You think he really said “USA,” or did the paper tweak that quote?
But yeah, you’re going to see splintering and fracturing of Muslims here in the States, because the environment simply allows it, which is why the spread of the concept of “big tent Islam” is so crucial and fascinating to watch.
We’ve seen this with Christianity in the past (indeed, Stephen Prothero argues that the rise of non-denominational Christianity in the USA [damn, now they’ve got me doing it!] was fed by, and fed into, the rise of public schooling in the early 1800s) and with Judaism (we’re all one big happy, Judeo-Christian family, are we not?) and with Buddhism (which is being secularized beyond recognition in some quarters) and with Hinduism (just check out yoga at the YMCA).
And so it’s going to happen with Islam here in America: the religious “reformation” people are looking for will happen.
Read on:
At a time when rising numbers of American Protestants are attending non-denominational community churches and referring to themselves simply as Christians rather than Baptists, Methodists or Lutherans, a similar thing is happening among Muslims in the USA.
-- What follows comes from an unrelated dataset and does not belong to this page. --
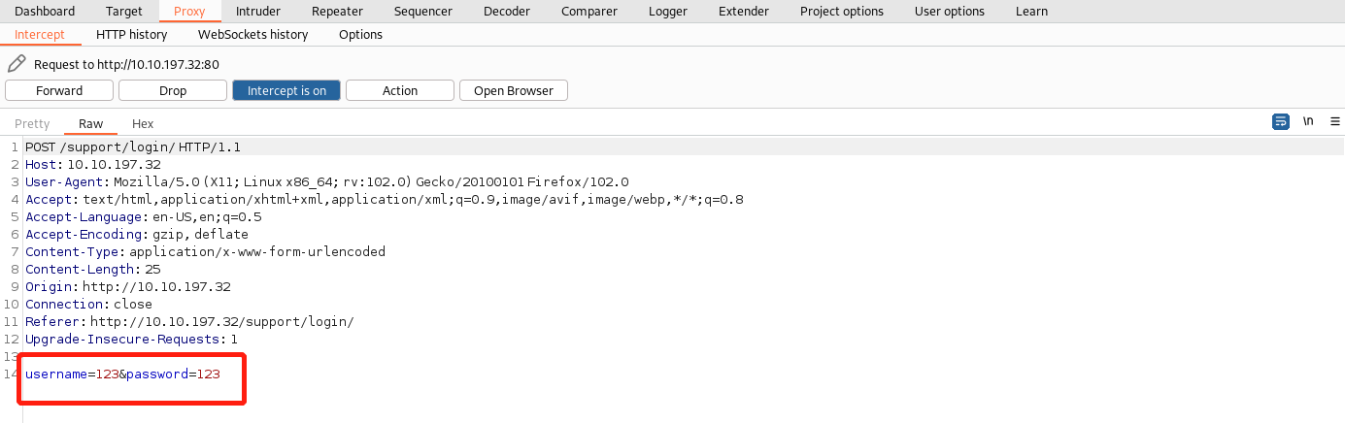Open the message editor hamburger menu

pos(1334,122)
“It’s a whole new era,” says [Muslim sociologist Eboo] Patel. “The bulk of the American Muslim community is overwhelmingly young, under age 40. And they are experiencing a huge momentum toward ‘big-tent Islam.’”
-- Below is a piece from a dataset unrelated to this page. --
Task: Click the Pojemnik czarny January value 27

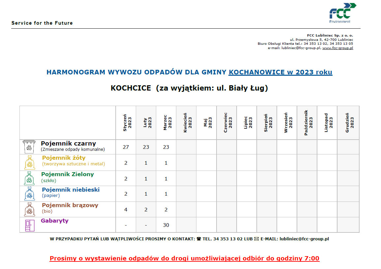Action: coord(126,147)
“We don’t want to be defined by the classification of history and the Middle East. The Quran is our authority,” says Salim Al-Marayati, executive director of the Muslim Public Affairs Council. Al-Marayati, a Shiite married to a Sunni, expects to see 10,000 Muslims of all sects celebrate the Eid [feast at the end of Ramadan] with the Islamic Center of Southern California next month in Los Angeles.
He calls himself “Sushi,” the popular term for a combination of Sunni and Shiite. Once the glib nickname for the children of intermarried couples, it has become shorthand for Muslim who blur sectarian lines.
Gotta love “Sushi.” Yet another example of Japan’s successful cultural exports! Seriously. A term people choose for themselves because the word strikes them as cool.
None of this is to suggest that America grows less religious, because just the opposite is true. But don’t confuse rising religiosity (more faith and more practice) with rising religion (the institutions and hierarchies and sectarianism that come with them).
The rule set on religion gets looser in America even as people get more intense about it. It becomes more personalized and direct and about “the book.”
And it becomes non-denominational as a result.
Read Stephen Prothero’s history of faith in America in his Religious Literacy, and you’ll see the argument plain as day.
Yet another reason why I do not worry about losing any “Long War.” The outcome was never in doubt. Just our belief in ourselves.